Radiographic and clinical characterization of coracoid fractures: a retrospective cohort analysis.

Eur J Orthop Surg Traumatol

Department of Orthopaedic Surgery, Division of Shoulder and Elbow, New York University Langone Health, New York, NY, USA.

Published: December 2022

Purpose: Coracoid fracture is a rare injury. The aim of this study is to present the demographics, clinical and radiologic characteristics, and outcomes of coracoid fracture in a cohort of 32 patients.

Methods: We queried our institutional electronic medical record database (years 2012-2020) to identify patients with coracoid fractures using specific International Classification of Disease-10 codes. Demographic data, injury details including mechanism of injury and associated injuries, imaging performed, and treatment outcomes were obtained from retrospective chart review. A radiologist reviewed all available imaging studies (radiographs/CT/MRI) and classified the fractures according to Ogawa and Eyres classifications. Missed diagnoses were determined by comparing initial imaging reports with the follow-up imaging obtained in the office.

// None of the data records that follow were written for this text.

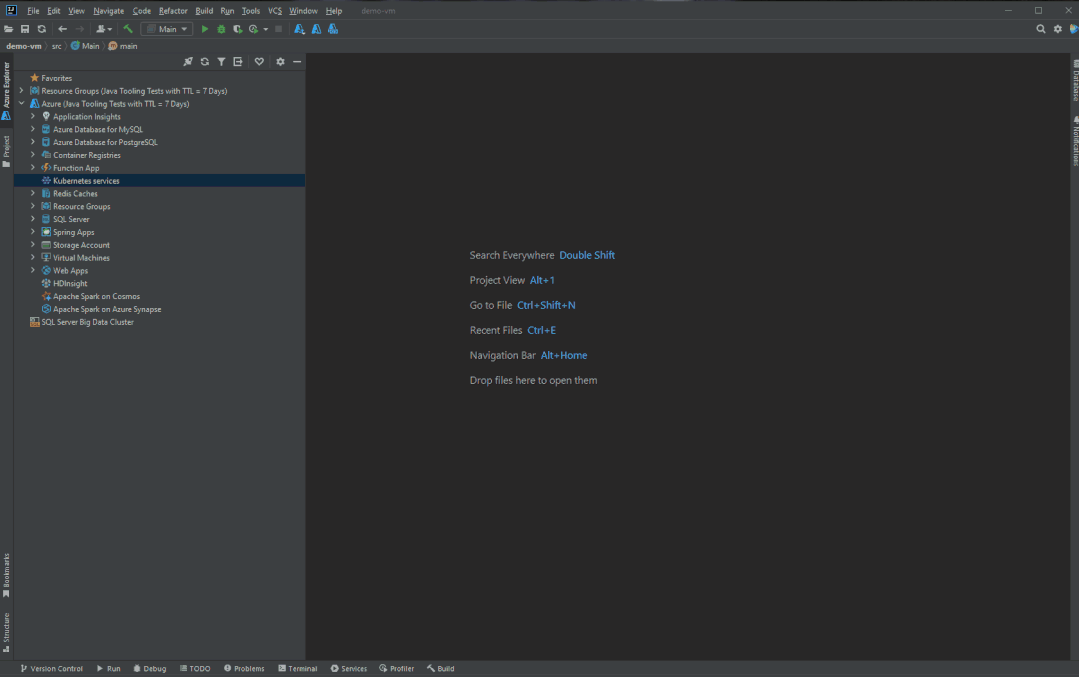Click the Double Shift shortcut for Search Everywhere
The image size is (1079, 677).
click(587, 255)
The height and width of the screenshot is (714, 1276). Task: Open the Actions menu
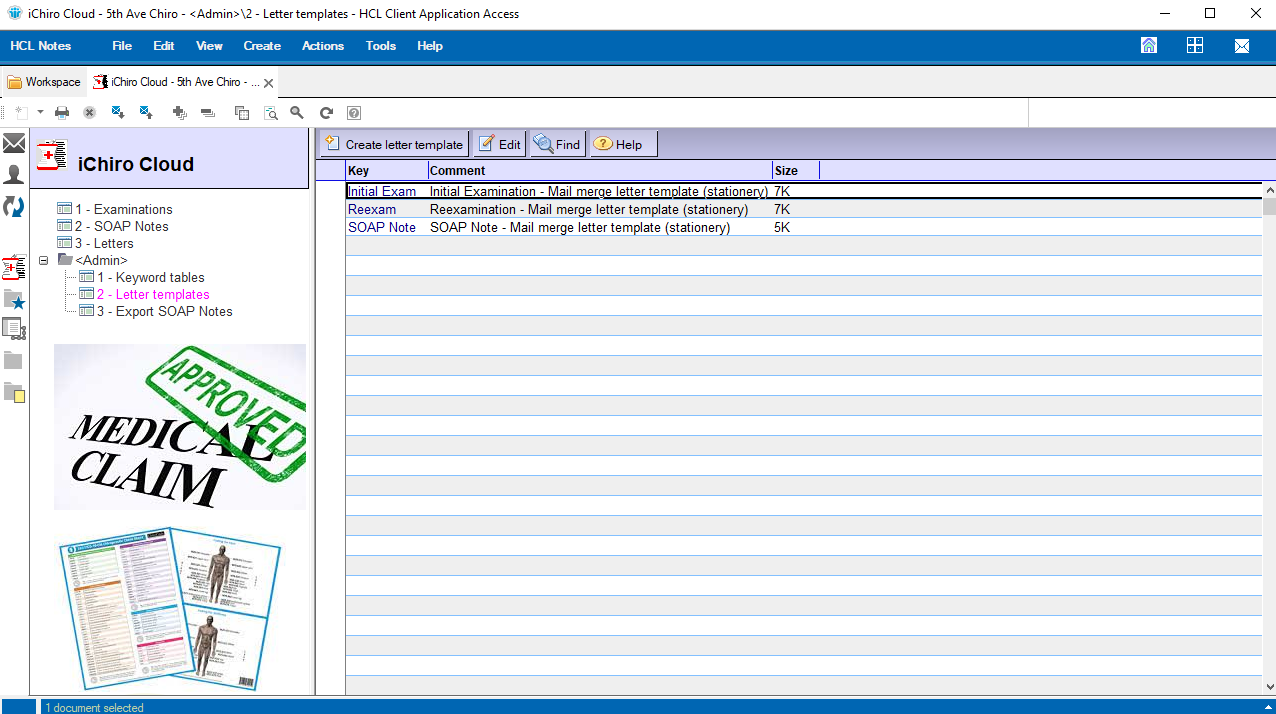tap(322, 46)
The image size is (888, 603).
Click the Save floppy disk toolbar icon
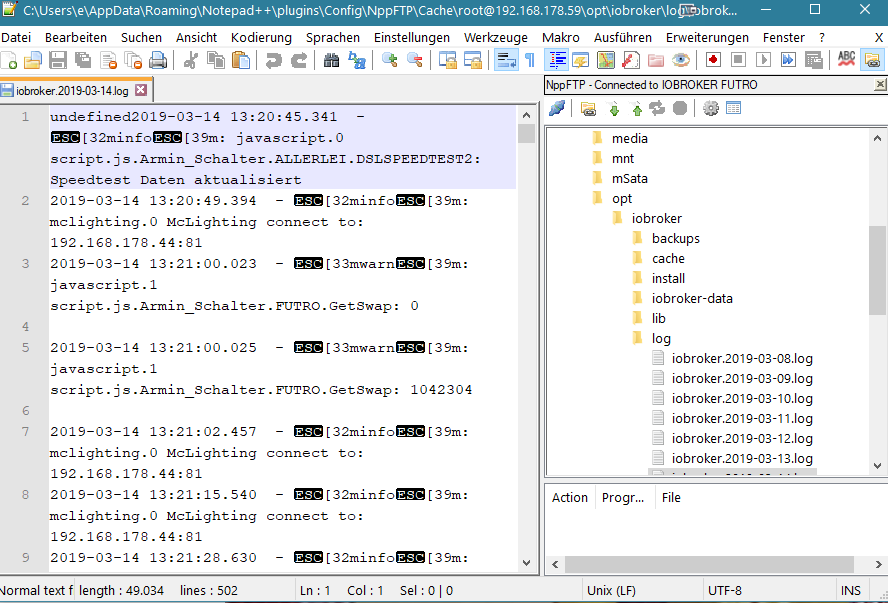point(56,60)
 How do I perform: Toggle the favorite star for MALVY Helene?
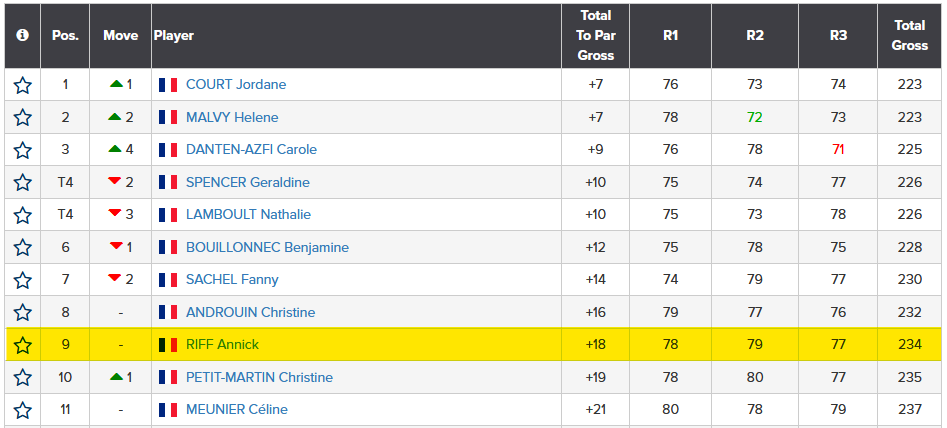22,117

Results: Thirty-two patients with coracoid fractures were identified during the study period. Sixteen fractures (50%) occurred in the setting of low-energy trauma. Twelve fractures were missed on initial radiographs, and diagnosis with three-view radiographs (AP, scapular-Y and axillary) was 88% compared to 33% (p < 0.03) with two views (AP, scapular-Y). The majority of fractures were non-displaced (94%), and 56% were Ogawa Type-II fractures. Associated injuries were seen in 81% of patients. Most fractures (94%) were treated without surgery with excellent outcomes.

Conclusion: Coracoid fractures continue to be a rare injury. In contrast to previous studies, in this case series of 32 patients, half of the fractures were associated with low-energy trauma, which correlated with higher percentage of non-displaced fractures and Ogawa Type-II fractures. Addition of the axillary view in the trauma radiographic series significantly improved the initial fracture detection rate.

Level Iv: Retrospective study.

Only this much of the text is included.